As a disclaimer, I know the answer to this question; I'm sharing it here because I think others may enjoy tackling it.
(Notation: for $X\subseteq\Bbb R^2$, $~\mathbf1_X$ is the indicator function of $X$, defined by $p\mapsto\begin{cases}1,&p\in X\\0,&p\notin X\end{cases}$.)
Suppose $X_1,\dots,X_j$ and $Y_1,\dots,Y_k$ are subsets of $\Bbb R^2$ homeomorphic to $\Bbb R^2$. Suppose also that $\sum_{i=1}^j\mathbf1_{X_i}=\sum_{i=1}^k\mathbf1_{Y_i}$. Must $j=k$?
Said another way, suppose $X_1,\dots,X_j$ are subsets of $\Bbb R^2$ homeomorphic to $\Bbb R^2$, and $n_1,\dots,n_j$ are integers (or even reals). If $\sum_{i=1}^jn_i\mathbf1_{X_i}=0$, must $\sum_{i=1}^jn_i=0$?
Here's a counterexample. This was as simple as I could make it; I don't know if there's a simpler solution.

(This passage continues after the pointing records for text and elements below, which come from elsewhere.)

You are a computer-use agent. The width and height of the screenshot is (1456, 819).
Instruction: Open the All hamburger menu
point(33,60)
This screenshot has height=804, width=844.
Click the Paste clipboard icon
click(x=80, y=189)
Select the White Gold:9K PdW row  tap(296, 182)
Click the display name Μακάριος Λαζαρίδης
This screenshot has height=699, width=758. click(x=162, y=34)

In the first image, you have two open sets (red and black), so $j=2$; in the second, you have four (red, black, blue, and green), so $k=4$. Their sums are identical, including where the overlaps are, but $j\ne k$.
Note, by the way, that you cannot do this with only finitely many intersections. For example, look at how the frame crops the first image. It cuts the red set into three pieces, so in the finite part of the figure that fits into the frame, both images have four sets. It's only in the infinite that it becomes only two sets.
My original counterexample was a lot more complicated; this went through some rounds of revision.